§ Exercise prompt
Please transcribe the data that follows, keeping every line exact.

*** Opening Extracted information ***

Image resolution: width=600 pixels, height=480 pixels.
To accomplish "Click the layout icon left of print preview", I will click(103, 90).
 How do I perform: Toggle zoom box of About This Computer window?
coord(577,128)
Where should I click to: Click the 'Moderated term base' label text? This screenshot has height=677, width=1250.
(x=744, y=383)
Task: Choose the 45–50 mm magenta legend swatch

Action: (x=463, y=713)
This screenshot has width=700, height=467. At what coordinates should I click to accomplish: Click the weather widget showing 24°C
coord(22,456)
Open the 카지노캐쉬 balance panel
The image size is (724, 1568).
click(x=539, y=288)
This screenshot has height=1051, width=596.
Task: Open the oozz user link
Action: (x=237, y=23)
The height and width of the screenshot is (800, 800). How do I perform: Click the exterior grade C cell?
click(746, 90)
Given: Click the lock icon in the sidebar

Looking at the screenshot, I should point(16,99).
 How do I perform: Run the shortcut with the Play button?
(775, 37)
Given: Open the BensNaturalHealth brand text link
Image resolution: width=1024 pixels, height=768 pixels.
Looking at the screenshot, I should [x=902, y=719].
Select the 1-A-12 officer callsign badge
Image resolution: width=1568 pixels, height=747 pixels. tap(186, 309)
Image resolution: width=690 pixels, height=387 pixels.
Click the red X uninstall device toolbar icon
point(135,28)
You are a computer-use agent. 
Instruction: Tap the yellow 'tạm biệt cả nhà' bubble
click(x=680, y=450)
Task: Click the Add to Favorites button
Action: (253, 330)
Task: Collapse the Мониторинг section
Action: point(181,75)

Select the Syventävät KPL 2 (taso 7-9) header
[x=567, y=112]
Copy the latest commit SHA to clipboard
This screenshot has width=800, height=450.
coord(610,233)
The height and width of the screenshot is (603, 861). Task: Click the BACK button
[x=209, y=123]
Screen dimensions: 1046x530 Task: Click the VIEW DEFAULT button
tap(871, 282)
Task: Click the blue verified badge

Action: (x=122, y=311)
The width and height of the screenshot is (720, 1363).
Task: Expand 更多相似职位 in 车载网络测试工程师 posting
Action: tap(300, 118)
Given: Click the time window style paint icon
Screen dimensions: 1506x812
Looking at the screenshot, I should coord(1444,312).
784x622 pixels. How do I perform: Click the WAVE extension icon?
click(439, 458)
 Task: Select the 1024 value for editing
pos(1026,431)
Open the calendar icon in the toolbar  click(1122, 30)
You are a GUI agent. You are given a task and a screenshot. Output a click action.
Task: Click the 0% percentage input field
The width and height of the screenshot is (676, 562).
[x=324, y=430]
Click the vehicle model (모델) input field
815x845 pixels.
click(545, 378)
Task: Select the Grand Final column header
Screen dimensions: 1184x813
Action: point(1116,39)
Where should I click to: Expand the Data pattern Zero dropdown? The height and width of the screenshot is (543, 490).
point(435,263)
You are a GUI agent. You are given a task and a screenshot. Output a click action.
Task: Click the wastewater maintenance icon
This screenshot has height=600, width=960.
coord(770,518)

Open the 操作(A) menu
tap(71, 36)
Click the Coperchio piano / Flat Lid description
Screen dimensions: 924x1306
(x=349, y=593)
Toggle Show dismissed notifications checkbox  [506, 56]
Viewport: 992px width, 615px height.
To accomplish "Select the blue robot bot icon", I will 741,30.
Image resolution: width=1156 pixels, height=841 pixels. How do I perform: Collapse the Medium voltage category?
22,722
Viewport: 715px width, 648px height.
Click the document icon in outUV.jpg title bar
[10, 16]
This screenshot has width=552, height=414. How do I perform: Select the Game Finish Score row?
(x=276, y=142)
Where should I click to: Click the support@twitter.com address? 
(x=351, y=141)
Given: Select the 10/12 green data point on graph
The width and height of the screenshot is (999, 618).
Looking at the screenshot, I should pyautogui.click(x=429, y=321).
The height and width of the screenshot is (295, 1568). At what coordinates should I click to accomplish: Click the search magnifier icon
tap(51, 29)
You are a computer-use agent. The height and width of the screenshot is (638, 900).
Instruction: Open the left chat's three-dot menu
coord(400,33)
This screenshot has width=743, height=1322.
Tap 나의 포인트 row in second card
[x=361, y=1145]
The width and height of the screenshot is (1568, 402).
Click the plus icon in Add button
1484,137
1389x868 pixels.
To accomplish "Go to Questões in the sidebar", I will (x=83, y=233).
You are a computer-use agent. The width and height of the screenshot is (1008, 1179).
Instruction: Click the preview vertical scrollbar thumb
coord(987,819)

*** Closing Extracted information ***

§ Answer space
Image resolution: width=600 pixels, height=480 pixels.
To accomplish "Click the layout icon left of print preview", I will click(103, 90).
 How do I perform: Toggle zoom box of About This Computer window?
coord(577,128)
Where should I click to: Click the 'Moderated term base' label text? This screenshot has height=677, width=1250.
(x=744, y=383)
Task: Choose the 45–50 mm magenta legend swatch

Action: (x=463, y=713)
This screenshot has width=700, height=467. At what coordinates should I click to accomplish: Click the weather widget showing 24°C
coord(22,456)
Open the 카지노캐쉬 balance panel
The image size is (724, 1568).
click(x=539, y=288)
This screenshot has height=1051, width=596.
Task: Open the oozz user link
Action: (x=237, y=23)
The height and width of the screenshot is (800, 800). How do I perform: Click the exterior grade C cell?
click(746, 90)
Given: Click the lock icon in the sidebar

Looking at the screenshot, I should point(16,99).
 How do I perform: Run the shortcut with the Play button?
(775, 37)
Given: Open the BensNaturalHealth brand text link
Image resolution: width=1024 pixels, height=768 pixels.
Looking at the screenshot, I should [x=902, y=719].
Select the 1-A-12 officer callsign badge
Image resolution: width=1568 pixels, height=747 pixels. tap(186, 309)
Image resolution: width=690 pixels, height=387 pixels.
Click the red X uninstall device toolbar icon
point(135,28)
You are a computer-use agent. 
Instruction: Tap the yellow 'tạm biệt cả nhà' bubble
click(x=680, y=450)
Task: Click the Add to Favorites button
Action: (253, 330)
Task: Collapse the Мониторинг section
Action: point(181,75)

Select the Syventävät KPL 2 (taso 7-9) header
[x=567, y=112]
Copy the latest commit SHA to clipboard
This screenshot has width=800, height=450.
coord(610,233)
The height and width of the screenshot is (603, 861). Task: Click the BACK button
[x=209, y=123]
Screen dimensions: 1046x530 Task: Click the VIEW DEFAULT button
tap(871, 282)
Task: Click the blue verified badge

Action: (x=122, y=311)
The width and height of the screenshot is (720, 1363).
Task: Expand 更多相似职位 in 车载网络测试工程师 posting
Action: tap(300, 118)
Given: Click the time window style paint icon
Screen dimensions: 1506x812
Looking at the screenshot, I should coord(1444,312).
784x622 pixels. How do I perform: Click the WAVE extension icon?
click(439, 458)
 Task: Select the 1024 value for editing
pos(1026,431)
Open the calendar icon in the toolbar  click(1122, 30)
You are a GUI agent. You are given a task and a screenshot. Output a click action.
Task: Click the 0% percentage input field
The width and height of the screenshot is (676, 562).
[x=324, y=430]
Click the vehicle model (모델) input field
815x845 pixels.
click(545, 378)
Task: Select the Grand Final column header
Screen dimensions: 1184x813
Action: point(1116,39)
Where should I click to: Expand the Data pattern Zero dropdown? The height and width of the screenshot is (543, 490).
point(435,263)
You are a GUI agent. You are given a task and a screenshot. Output a click action.
Task: Click the wastewater maintenance icon
This screenshot has height=600, width=960.
coord(770,518)

Open the 操作(A) menu
tap(71, 36)
Click the Coperchio piano / Flat Lid description
Screen dimensions: 924x1306
(x=349, y=593)
Toggle Show dismissed notifications checkbox  [506, 56]
Viewport: 992px width, 615px height.
To accomplish "Select the blue robot bot icon", I will 741,30.
Image resolution: width=1156 pixels, height=841 pixels. How do I perform: Collapse the Medium voltage category?
22,722
Viewport: 715px width, 648px height.
Click the document icon in outUV.jpg title bar
[10, 16]
This screenshot has width=552, height=414. How do I perform: Select the Game Finish Score row?
(x=276, y=142)
Where should I click to: Click the support@twitter.com address? 
(x=351, y=141)
Given: Select the 10/12 green data point on graph
The width and height of the screenshot is (999, 618).
Looking at the screenshot, I should pyautogui.click(x=429, y=321).
The height and width of the screenshot is (295, 1568). At what coordinates should I click to accomplish: Click the search magnifier icon
tap(51, 29)
You are a computer-use agent. The height and width of the screenshot is (638, 900).
Instruction: Open the left chat's three-dot menu
coord(400,33)
This screenshot has width=743, height=1322.
Tap 나의 포인트 row in second card
[x=361, y=1145]
The width and height of the screenshot is (1568, 402).
Click the plus icon in Add button
1484,137
1389x868 pixels.
To accomplish "Go to Questões in the sidebar", I will (x=83, y=233).
You are a computer-use agent. The width and height of the screenshot is (1008, 1179).
Instruction: Click the preview vertical scrollbar thumb
coord(987,819)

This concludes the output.